• _TASK DESCRIPTION_: Each record is to be copied exactly, with its pictures left behind.

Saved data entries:
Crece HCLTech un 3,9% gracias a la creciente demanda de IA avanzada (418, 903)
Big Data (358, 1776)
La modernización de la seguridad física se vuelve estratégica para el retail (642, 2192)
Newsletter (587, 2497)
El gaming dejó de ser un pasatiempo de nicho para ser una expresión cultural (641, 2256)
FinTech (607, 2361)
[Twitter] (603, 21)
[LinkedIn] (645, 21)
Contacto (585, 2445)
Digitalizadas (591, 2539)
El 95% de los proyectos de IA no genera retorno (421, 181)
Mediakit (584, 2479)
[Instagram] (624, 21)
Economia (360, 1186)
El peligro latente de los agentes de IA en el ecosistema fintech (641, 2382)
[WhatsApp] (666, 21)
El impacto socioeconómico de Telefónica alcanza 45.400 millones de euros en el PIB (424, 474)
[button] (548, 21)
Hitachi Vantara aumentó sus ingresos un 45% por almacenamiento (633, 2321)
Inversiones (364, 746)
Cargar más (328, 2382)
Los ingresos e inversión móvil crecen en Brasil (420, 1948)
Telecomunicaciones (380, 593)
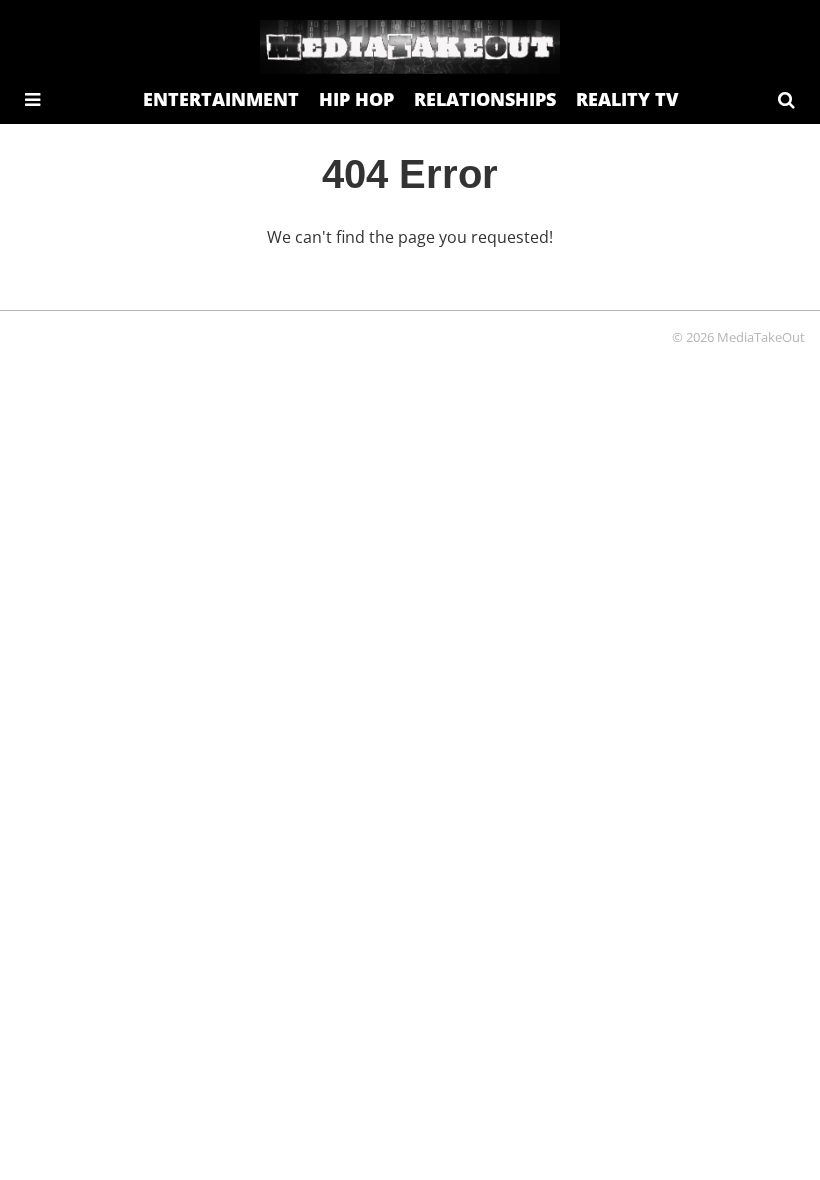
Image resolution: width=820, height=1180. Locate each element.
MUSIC (516, 149)
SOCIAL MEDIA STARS (295, 149)
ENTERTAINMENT (221, 99)
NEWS (593, 149)
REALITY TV (627, 99)
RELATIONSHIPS (485, 99)
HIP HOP (356, 99)
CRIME (438, 149)
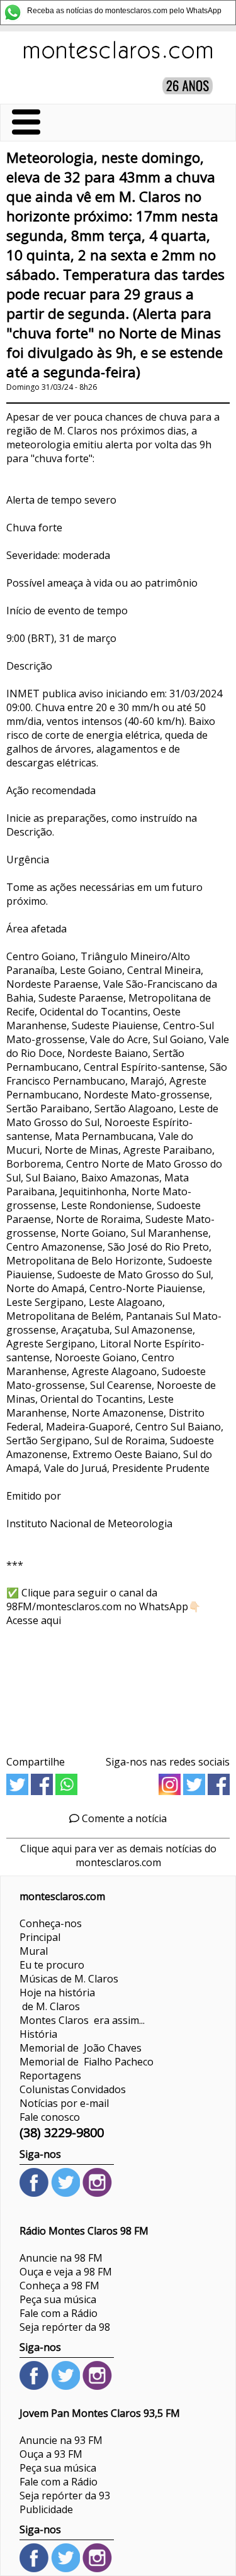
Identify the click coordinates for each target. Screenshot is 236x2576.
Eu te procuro (52, 1965)
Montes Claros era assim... (82, 2020)
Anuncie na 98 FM (61, 2258)
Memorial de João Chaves (81, 2048)
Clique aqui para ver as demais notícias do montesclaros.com (118, 1855)
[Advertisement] (118, 1686)
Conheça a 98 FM (59, 2285)
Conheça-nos (51, 1923)
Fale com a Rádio (59, 2313)
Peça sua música (58, 2299)
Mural (34, 1951)
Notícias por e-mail (64, 2103)
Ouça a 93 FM (51, 2454)
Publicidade (46, 2509)
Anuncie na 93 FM (61, 2440)
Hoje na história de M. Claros (57, 1999)
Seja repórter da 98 (65, 2327)
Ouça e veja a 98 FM (66, 2272)
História (38, 2034)
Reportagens (50, 2075)
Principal (40, 1937)
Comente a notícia (123, 1818)
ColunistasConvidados (73, 2089)
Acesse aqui (33, 1620)
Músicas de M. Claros (69, 1979)
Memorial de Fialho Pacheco (87, 2062)
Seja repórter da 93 (65, 2495)
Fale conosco (50, 2117)
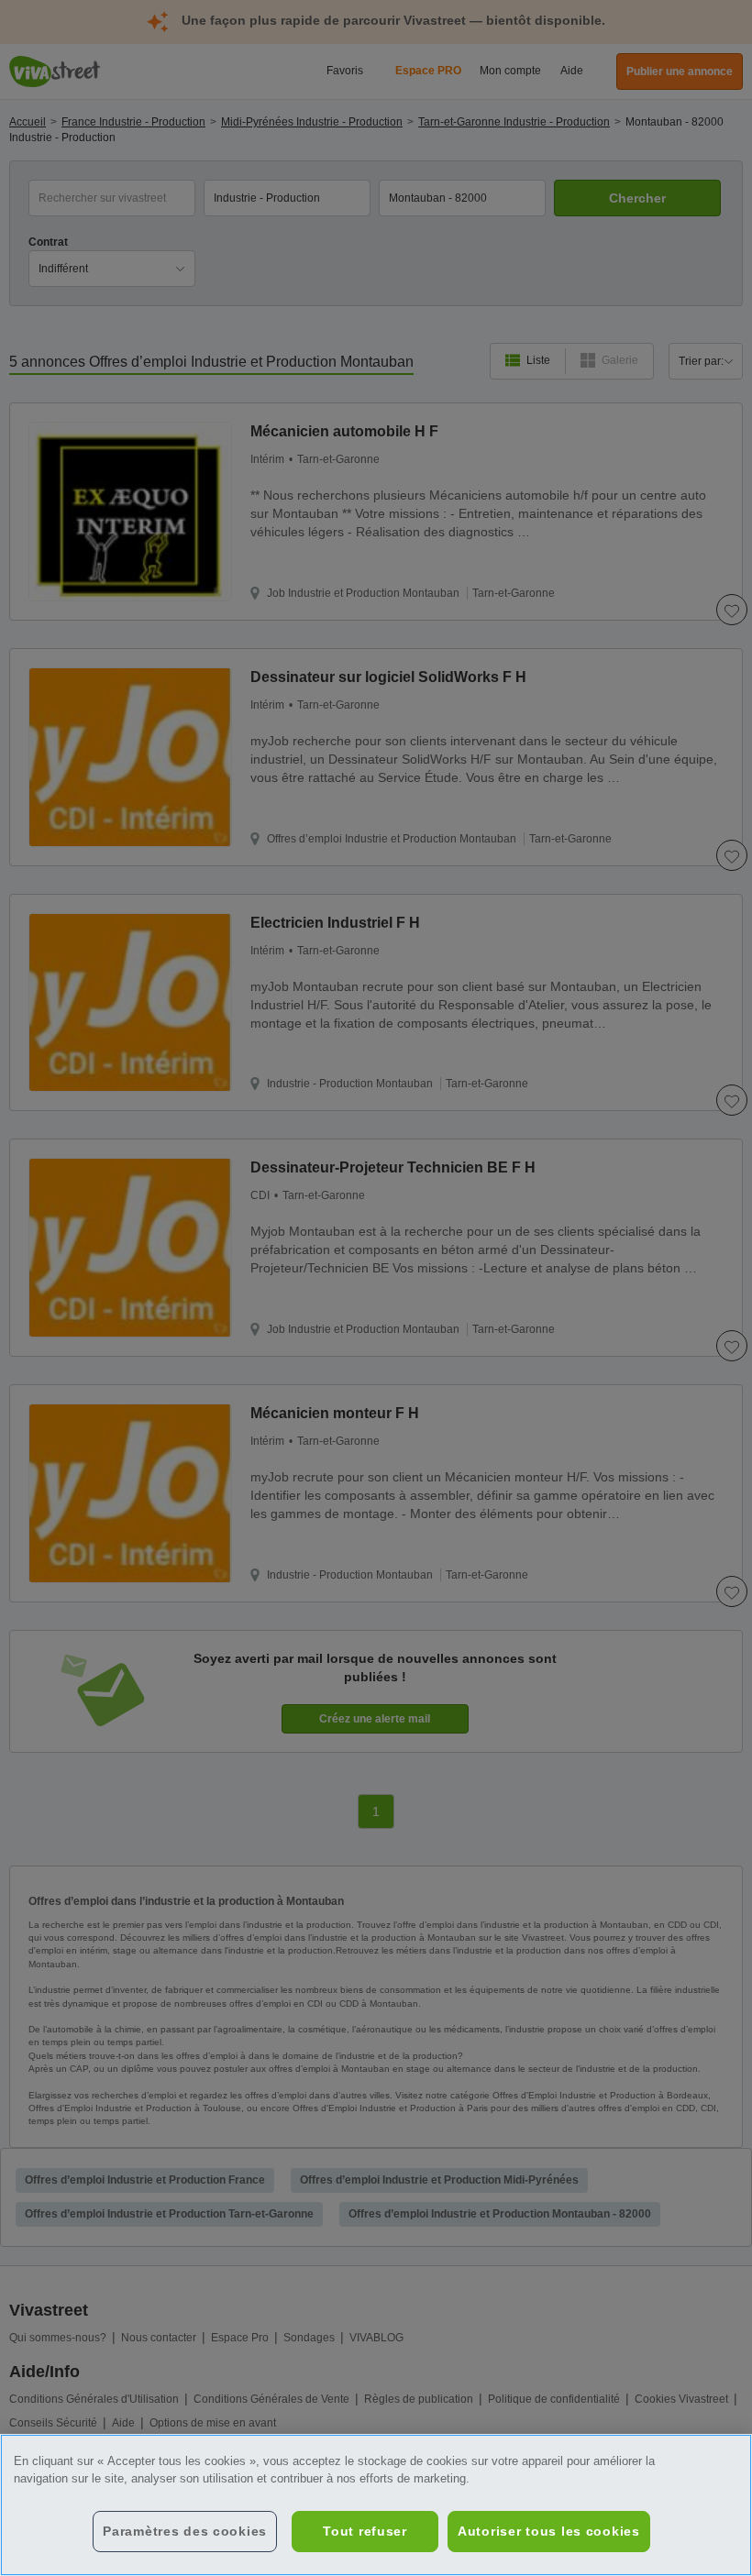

• _EXERCISE RESPONSE_:
Crece HCLTech un 3,9% gracias a la creciente demanda de IA avanzada (418, 903)
Big Data (358, 1776)
La modernización de la seguridad física se vuelve estratégica para el retail (642, 2192)
Newsletter (587, 2497)
El gaming dejó de ser un pasatiempo de nicho para ser una expresión cultural (641, 2256)
FinTech (607, 2361)
[Twitter] (603, 21)
[LinkedIn] (645, 21)
Contacto (585, 2445)
Digitalizadas (591, 2539)
El 95% de los proyectos de IA no genera retorno (421, 181)
Mediakit (584, 2479)
[Instagram] (624, 21)
Economia (360, 1186)
El peligro latente de los agentes de IA en el ecosistema fintech (641, 2382)
[WhatsApp] (666, 21)
El impacto socioeconómico de Telefónica alcanza 45.400 millones de euros en el PIB (424, 474)
[button] (548, 21)
Hitachi Vantara aumentó sus ingresos un 45% por almacenamiento (633, 2321)
Inversiones (364, 746)
Cargar más (328, 2382)
Los ingresos e inversión móvil crecen en Brasil (420, 1948)
Telecomunicaciones (380, 593)
Image resolution: width=820, height=1180. Locate each element.
MUSIC (516, 149)
SOCIAL MEDIA STARS (295, 149)
ENTERTAINMENT (221, 99)
NEWS (593, 149)
REALITY TV (627, 99)
RELATIONSHIPS (485, 99)
HIP HOP (356, 99)
CRIME (438, 149)
Identify the click coordinates for each target. Screenshot is 236x2576.
Eu te procuro (52, 1965)
Montes Claros era assim... (82, 2020)
Anuncie na 98 FM (61, 2258)
Memorial de João Chaves (81, 2048)
Clique aqui para ver as demais notícias do montesclaros.com (118, 1855)
[Advertisement] (118, 1686)
Conheça a 98 FM (59, 2285)
Conheça-nos (51, 1923)
Fale com a Rádio (59, 2313)
Peça sua música (58, 2299)
Mural (34, 1951)
Notícias por e-mail (64, 2103)
Ouça a 93 FM (51, 2454)
Publicidade (46, 2509)
Anuncie na 93 FM (61, 2440)
Hoje na história de M. Claros (57, 1999)
Seja repórter da 98 (65, 2327)
Ouça e veja a 98 FM (66, 2272)
História (38, 2034)
Reportagens (50, 2075)
Principal (40, 1937)
Comente a notícia (123, 1818)
ColunistasConvidados (73, 2089)
Acesse aqui (33, 1620)
Músicas de M. Claros (69, 1979)
Memorial de Fialho Pacheco (87, 2062)
Seja repórter da 93 (65, 2495)
Fale conosco (50, 2117)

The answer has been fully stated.